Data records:
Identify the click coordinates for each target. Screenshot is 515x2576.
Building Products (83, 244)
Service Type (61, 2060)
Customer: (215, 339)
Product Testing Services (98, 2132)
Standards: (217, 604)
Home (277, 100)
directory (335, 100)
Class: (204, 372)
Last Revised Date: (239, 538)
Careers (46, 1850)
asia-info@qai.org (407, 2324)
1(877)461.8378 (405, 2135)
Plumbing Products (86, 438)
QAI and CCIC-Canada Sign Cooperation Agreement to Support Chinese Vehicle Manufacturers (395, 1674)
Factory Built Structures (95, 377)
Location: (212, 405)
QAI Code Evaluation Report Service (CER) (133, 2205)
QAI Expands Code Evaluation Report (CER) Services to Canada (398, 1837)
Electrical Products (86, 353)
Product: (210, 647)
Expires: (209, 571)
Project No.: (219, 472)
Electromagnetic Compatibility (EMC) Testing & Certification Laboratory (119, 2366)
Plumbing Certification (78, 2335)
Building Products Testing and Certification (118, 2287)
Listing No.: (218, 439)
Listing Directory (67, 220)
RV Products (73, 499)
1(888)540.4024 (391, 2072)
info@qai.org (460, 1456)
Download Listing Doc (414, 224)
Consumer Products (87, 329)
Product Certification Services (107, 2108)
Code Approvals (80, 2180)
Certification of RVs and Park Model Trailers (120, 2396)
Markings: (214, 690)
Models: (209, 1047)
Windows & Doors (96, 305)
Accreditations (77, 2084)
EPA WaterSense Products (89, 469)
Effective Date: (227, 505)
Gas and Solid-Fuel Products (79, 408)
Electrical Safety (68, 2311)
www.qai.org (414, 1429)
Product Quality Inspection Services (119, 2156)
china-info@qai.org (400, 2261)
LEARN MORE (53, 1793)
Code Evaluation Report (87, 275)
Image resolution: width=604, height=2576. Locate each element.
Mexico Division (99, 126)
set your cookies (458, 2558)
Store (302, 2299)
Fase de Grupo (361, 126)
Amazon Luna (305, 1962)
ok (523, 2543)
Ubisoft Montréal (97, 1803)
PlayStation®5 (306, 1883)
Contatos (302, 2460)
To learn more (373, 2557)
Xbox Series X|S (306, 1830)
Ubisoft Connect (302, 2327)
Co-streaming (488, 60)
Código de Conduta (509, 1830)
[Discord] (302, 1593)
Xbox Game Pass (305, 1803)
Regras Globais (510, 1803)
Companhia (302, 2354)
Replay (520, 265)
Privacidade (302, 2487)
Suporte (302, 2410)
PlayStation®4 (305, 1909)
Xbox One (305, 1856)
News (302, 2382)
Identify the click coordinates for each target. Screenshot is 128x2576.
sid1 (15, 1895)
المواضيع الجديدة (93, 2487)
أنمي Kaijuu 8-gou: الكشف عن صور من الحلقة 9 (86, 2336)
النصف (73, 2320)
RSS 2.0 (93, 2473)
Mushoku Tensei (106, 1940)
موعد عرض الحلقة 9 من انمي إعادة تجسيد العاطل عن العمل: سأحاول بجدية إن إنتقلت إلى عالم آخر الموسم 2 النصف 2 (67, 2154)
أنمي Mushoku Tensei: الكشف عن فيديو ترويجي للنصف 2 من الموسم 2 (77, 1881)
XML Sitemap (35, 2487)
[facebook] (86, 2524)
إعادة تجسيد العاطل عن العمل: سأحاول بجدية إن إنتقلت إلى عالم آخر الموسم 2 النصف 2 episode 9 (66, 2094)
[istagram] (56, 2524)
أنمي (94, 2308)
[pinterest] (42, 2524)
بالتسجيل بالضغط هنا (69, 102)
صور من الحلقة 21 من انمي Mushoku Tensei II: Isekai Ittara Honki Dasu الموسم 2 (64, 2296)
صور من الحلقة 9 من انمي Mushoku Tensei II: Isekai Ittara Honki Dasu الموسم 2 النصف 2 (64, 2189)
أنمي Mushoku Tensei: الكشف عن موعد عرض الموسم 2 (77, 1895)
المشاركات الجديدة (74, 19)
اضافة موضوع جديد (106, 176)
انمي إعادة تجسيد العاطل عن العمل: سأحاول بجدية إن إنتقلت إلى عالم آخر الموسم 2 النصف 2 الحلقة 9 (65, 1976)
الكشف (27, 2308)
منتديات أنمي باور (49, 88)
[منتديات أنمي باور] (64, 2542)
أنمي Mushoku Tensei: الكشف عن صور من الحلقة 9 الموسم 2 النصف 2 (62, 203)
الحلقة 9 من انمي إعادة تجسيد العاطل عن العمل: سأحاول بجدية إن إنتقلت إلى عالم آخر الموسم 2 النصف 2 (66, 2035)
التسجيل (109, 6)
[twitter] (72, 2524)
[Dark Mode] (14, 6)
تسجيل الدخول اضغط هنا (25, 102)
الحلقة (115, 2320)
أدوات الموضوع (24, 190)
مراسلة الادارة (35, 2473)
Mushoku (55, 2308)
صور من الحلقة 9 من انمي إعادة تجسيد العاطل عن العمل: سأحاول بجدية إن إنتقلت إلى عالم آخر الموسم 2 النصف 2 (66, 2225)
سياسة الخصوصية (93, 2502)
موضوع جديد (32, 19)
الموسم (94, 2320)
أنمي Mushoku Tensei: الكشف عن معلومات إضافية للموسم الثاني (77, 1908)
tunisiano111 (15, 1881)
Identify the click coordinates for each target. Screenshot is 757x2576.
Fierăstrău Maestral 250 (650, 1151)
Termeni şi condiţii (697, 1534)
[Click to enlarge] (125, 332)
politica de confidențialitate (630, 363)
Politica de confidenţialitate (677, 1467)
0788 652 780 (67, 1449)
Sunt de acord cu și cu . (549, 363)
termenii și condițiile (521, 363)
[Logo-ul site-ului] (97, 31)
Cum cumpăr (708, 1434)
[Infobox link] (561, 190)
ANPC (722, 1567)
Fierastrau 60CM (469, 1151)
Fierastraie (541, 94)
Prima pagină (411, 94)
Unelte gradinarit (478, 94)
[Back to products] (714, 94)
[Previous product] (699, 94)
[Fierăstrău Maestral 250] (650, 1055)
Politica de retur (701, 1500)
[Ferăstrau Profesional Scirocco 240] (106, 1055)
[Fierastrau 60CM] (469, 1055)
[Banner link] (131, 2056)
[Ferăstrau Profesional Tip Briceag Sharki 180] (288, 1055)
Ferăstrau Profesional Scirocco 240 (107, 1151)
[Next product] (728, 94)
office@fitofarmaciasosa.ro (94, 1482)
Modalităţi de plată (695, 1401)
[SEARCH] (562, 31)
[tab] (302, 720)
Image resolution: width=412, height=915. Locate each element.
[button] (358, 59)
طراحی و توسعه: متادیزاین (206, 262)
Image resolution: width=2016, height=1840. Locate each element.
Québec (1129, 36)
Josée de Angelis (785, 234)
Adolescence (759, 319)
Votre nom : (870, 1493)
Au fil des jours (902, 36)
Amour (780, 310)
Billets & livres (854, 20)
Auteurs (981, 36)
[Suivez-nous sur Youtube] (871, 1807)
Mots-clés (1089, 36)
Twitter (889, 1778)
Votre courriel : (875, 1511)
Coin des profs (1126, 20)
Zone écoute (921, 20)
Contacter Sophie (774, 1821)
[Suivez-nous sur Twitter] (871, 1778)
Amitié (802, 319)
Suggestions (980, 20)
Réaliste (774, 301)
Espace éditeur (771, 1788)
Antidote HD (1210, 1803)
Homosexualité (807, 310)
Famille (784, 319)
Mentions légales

**ABOUT THIS EXERCISE:** List the lines of the records where "Report" occurs.

**RESULT OF THIS TASK:**
QAI Code Evaluation Report Service (CER) (133, 2205)
QAI Expands Code Evaluation Report (CER) Services to Canada (398, 1837)
Code Evaluation Report (87, 275)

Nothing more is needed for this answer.